DIRECTION: Copy every item below exactly as it appears, line for line, but leave the pictures out.

RECORDS SHOWN:
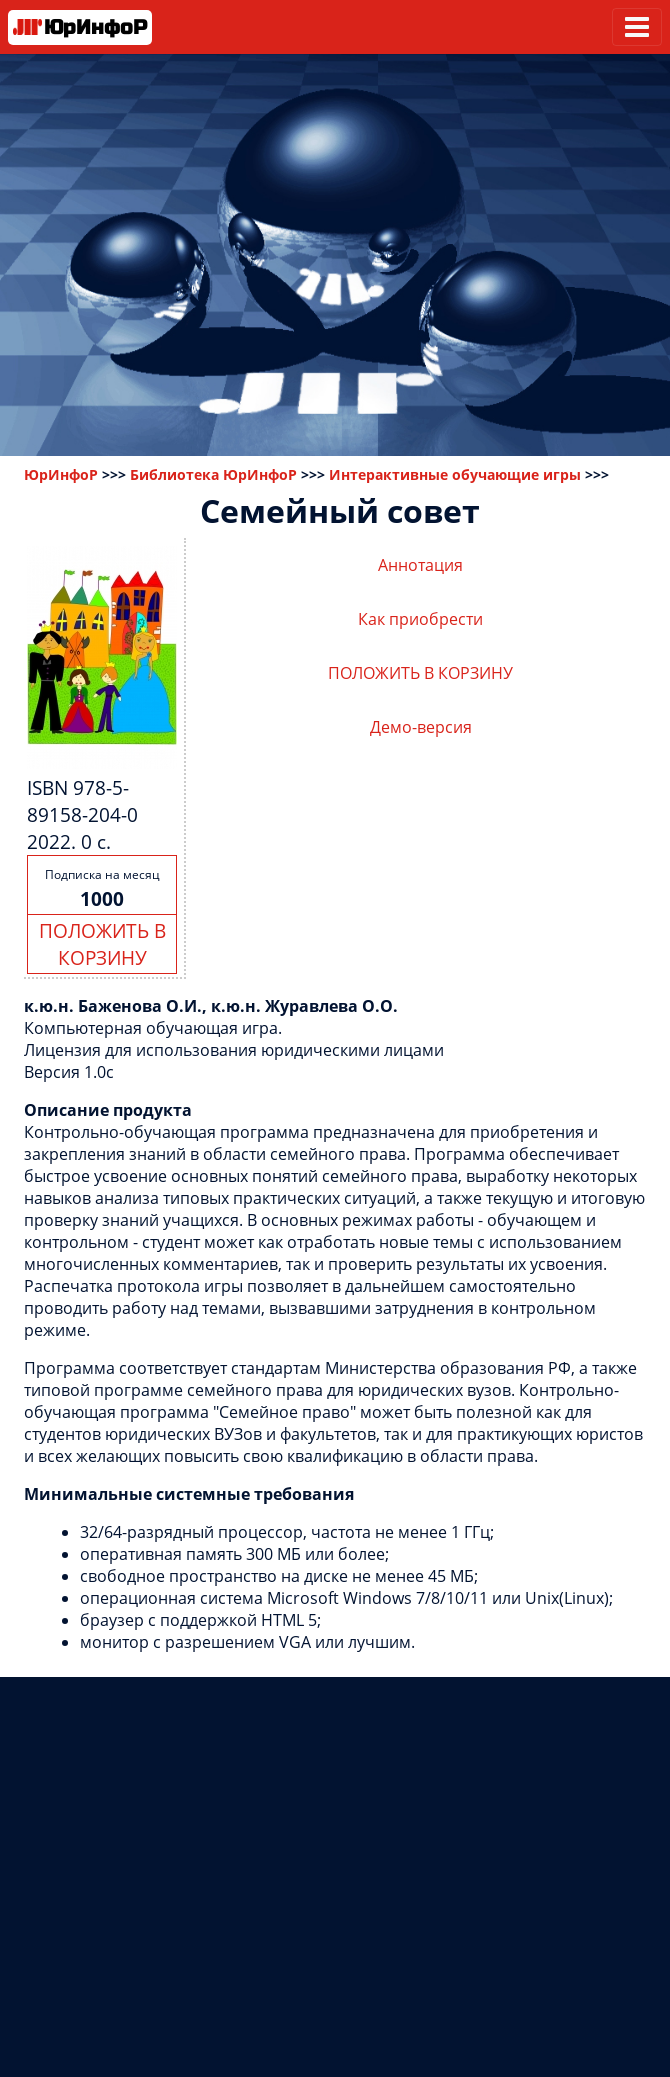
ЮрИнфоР (61, 474)
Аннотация (420, 565)
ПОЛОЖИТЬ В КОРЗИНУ (102, 944)
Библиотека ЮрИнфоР (213, 474)
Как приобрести (420, 619)
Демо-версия (421, 727)
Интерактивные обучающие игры (455, 474)
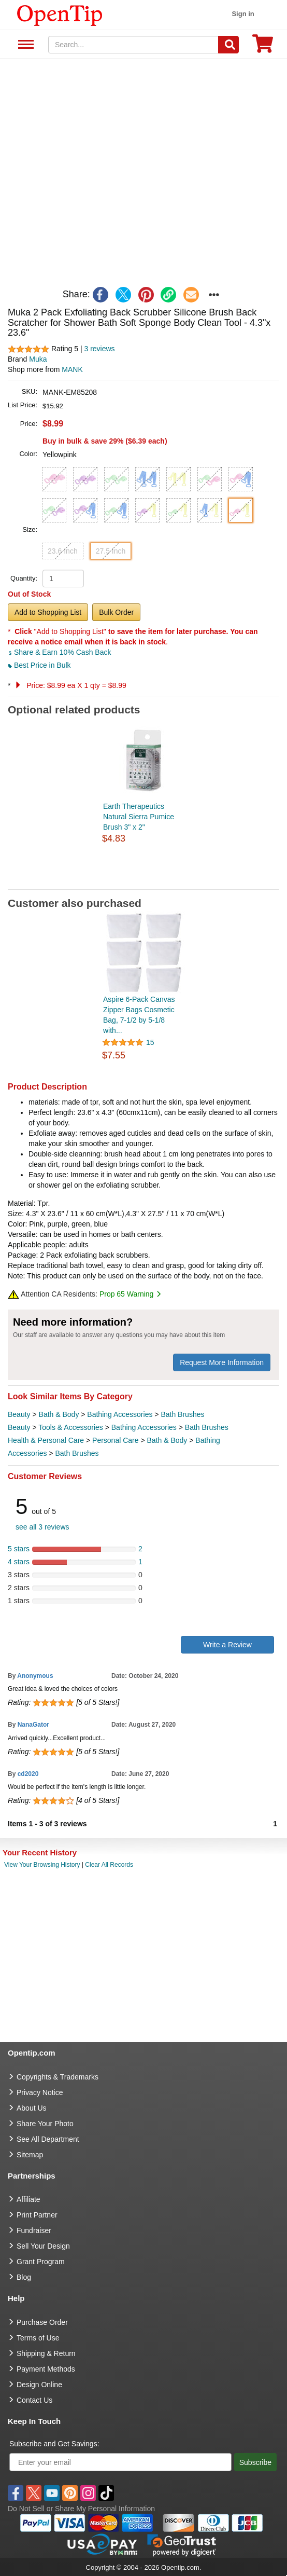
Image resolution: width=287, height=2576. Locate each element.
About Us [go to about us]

ANSWER TO THIS PROBLEM:
ЮрИнфоР (61, 474)
Аннотация (420, 565)
ПОЛОЖИТЬ В КОРЗИНУ (102, 944)
Библиотека ЮрИнфоР (213, 474)
Как приобрести (420, 619)
Демо-версия (421, 727)
Интерактивные обучающие игры (455, 474)
Image resolution: width=287, height=2576. Locate each element.
About Us [go to about us]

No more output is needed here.